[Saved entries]
■ ■ ■

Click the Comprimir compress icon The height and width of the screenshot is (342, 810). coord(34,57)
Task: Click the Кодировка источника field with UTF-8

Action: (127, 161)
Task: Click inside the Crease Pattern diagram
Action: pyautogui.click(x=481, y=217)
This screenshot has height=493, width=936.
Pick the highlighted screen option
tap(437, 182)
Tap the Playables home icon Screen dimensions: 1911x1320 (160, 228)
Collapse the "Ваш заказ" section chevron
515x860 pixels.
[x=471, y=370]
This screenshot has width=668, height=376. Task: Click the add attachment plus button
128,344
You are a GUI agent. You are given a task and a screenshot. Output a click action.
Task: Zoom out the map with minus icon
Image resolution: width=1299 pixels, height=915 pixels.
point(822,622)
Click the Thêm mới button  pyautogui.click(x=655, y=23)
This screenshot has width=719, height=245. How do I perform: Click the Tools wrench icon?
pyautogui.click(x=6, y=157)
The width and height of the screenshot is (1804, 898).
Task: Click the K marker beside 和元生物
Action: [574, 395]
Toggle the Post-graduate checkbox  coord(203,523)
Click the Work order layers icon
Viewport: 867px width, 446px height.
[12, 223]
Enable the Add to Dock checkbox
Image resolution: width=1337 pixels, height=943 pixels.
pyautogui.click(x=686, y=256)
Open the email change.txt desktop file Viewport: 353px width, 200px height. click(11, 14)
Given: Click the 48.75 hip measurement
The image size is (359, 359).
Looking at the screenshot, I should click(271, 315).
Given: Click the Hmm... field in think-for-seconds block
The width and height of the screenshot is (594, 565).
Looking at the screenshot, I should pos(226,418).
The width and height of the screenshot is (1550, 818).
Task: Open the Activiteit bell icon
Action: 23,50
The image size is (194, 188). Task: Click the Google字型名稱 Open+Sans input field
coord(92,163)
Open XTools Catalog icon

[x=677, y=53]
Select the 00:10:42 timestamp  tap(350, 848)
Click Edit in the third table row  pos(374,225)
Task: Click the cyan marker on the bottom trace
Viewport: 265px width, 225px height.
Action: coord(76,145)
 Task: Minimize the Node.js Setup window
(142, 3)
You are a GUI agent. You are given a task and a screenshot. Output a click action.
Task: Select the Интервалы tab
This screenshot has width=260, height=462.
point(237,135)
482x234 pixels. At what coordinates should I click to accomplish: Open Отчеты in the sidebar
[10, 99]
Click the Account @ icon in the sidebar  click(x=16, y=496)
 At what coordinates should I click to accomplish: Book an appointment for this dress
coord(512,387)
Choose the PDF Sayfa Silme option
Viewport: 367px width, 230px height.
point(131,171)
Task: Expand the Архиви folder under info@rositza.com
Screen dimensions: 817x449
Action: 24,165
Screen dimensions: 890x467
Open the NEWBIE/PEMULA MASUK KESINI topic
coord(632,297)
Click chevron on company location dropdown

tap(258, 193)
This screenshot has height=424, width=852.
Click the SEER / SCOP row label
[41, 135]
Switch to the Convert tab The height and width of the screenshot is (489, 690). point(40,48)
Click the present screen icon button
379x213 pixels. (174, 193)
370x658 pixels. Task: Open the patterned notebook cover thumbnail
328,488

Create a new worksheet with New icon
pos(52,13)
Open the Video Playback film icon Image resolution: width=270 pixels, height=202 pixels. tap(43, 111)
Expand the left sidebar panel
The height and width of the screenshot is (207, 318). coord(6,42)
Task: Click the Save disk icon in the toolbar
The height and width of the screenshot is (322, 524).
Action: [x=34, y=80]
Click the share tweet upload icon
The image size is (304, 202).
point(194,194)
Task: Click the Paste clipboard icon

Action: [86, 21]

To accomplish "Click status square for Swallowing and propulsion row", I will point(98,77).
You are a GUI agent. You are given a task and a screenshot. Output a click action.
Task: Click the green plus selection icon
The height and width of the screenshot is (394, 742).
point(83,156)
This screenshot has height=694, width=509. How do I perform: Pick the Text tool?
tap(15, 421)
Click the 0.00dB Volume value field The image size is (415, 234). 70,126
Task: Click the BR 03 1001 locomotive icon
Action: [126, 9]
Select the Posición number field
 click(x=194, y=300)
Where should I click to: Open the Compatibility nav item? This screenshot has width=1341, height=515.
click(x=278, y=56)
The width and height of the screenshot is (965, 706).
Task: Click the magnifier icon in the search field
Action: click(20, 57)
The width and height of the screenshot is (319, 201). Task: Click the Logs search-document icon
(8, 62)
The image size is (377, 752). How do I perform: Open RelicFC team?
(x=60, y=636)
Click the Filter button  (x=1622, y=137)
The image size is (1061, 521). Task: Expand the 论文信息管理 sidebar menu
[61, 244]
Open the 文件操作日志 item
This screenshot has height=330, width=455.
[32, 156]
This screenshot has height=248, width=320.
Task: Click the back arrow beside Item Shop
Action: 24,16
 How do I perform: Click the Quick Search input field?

■ ■ ■

#### [EXERCISE GOAL]
Please set down each line of the records exactly as given.

#### [TASK RESPONSE]
Click the Comprimir compress icon The height and width of the screenshot is (342, 810). coord(34,57)
Task: Click the Кодировка источника field with UTF-8

Action: (127, 161)
Task: Click inside the Crease Pattern diagram
Action: pyautogui.click(x=481, y=217)
This screenshot has height=493, width=936.
Pick the highlighted screen option
tap(437, 182)
Tap the Playables home icon Screen dimensions: 1911x1320 (160, 228)
Collapse the "Ваш заказ" section chevron
515x860 pixels.
[x=471, y=370]
This screenshot has width=668, height=376. Task: Click the add attachment plus button
128,344
You are a GUI agent. You are given a task and a screenshot. Output a click action.
Task: Zoom out the map with minus icon
Image resolution: width=1299 pixels, height=915 pixels.
point(822,622)
Click the Thêm mới button  pyautogui.click(x=655, y=23)
This screenshot has width=719, height=245. How do I perform: Click the Tools wrench icon?
pyautogui.click(x=6, y=157)
The width and height of the screenshot is (1804, 898).
Task: Click the K marker beside 和元生物
Action: [574, 395]
Toggle the Post-graduate checkbox  coord(203,523)
Click the Work order layers icon
Viewport: 867px width, 446px height.
[12, 223]
Enable the Add to Dock checkbox
Image resolution: width=1337 pixels, height=943 pixels.
pyautogui.click(x=686, y=256)
Open the email change.txt desktop file Viewport: 353px width, 200px height. click(11, 14)
Given: Click the 48.75 hip measurement
The image size is (359, 359).
Looking at the screenshot, I should click(271, 315).
Given: Click the Hmm... field in think-for-seconds block
The width and height of the screenshot is (594, 565).
Looking at the screenshot, I should pos(226,418).
The width and height of the screenshot is (1550, 818).
Task: Open the Activiteit bell icon
Action: 23,50
The image size is (194, 188). Task: Click the Google字型名稱 Open+Sans input field
coord(92,163)
Open XTools Catalog icon

[x=677, y=53]
Select the 00:10:42 timestamp  tap(350, 848)
Click Edit in the third table row  pos(374,225)
Task: Click the cyan marker on the bottom trace
Viewport: 265px width, 225px height.
Action: coord(76,145)
 Task: Minimize the Node.js Setup window
(142, 3)
You are a GUI agent. You are given a task and a screenshot. Output a click action.
Task: Select the Интервалы tab
This screenshot has width=260, height=462.
point(237,135)
482x234 pixels. At what coordinates should I click to accomplish: Open Отчеты in the sidebar
[10, 99]
Click the Account @ icon in the sidebar  click(x=16, y=496)
 At what coordinates should I click to accomplish: Book an appointment for this dress
coord(512,387)
Choose the PDF Sayfa Silme option
Viewport: 367px width, 230px height.
point(131,171)
Task: Expand the Архиви folder under info@rositza.com
Screen dimensions: 817x449
Action: 24,165
Screen dimensions: 890x467
Open the NEWBIE/PEMULA MASUK KESINI topic
coord(632,297)
Click chevron on company location dropdown

tap(258, 193)
This screenshot has height=424, width=852.
Click the SEER / SCOP row label
[41, 135]
Switch to the Convert tab The height and width of the screenshot is (489, 690). point(40,48)
Click the present screen icon button
379x213 pixels. (174, 193)
370x658 pixels. Task: Open the patterned notebook cover thumbnail
328,488

Create a new worksheet with New icon
pos(52,13)
Open the Video Playback film icon Image resolution: width=270 pixels, height=202 pixels. tap(43, 111)
Expand the left sidebar panel
The height and width of the screenshot is (207, 318). coord(6,42)
Task: Click the Save disk icon in the toolbar
The height and width of the screenshot is (322, 524).
Action: [x=34, y=80]
Click the share tweet upload icon
The image size is (304, 202).
point(194,194)
Task: Click the Paste clipboard icon

Action: [86, 21]

To accomplish "Click status square for Swallowing and propulsion row", I will point(98,77).
You are a GUI agent. You are given a task and a screenshot. Output a click action.
Task: Click the green plus selection icon
The height and width of the screenshot is (394, 742).
point(83,156)
This screenshot has height=694, width=509. How do I perform: Pick the Text tool?
tap(15, 421)
Click the 0.00dB Volume value field The image size is (415, 234). 70,126
Task: Click the BR 03 1001 locomotive icon
Action: [126, 9]
Select the Posición number field
 click(x=194, y=300)
Where should I click to: Open the Compatibility nav item? This screenshot has width=1341, height=515.
click(x=278, y=56)
The width and height of the screenshot is (965, 706).
Task: Click the magnifier icon in the search field
Action: click(20, 57)
The width and height of the screenshot is (319, 201). Task: Click the Logs search-document icon
(8, 62)
The image size is (377, 752). How do I perform: Open RelicFC team?
(x=60, y=636)
Click the Filter button  (x=1622, y=137)
The image size is (1061, 521). Task: Expand the 论文信息管理 sidebar menu
[61, 244]
Open the 文件操作日志 item
This screenshot has height=330, width=455.
[32, 156]
This screenshot has height=248, width=320.
Task: Click the back arrow beside Item Shop
Action: 24,16
 How do I perform: Click the Quick Search input field?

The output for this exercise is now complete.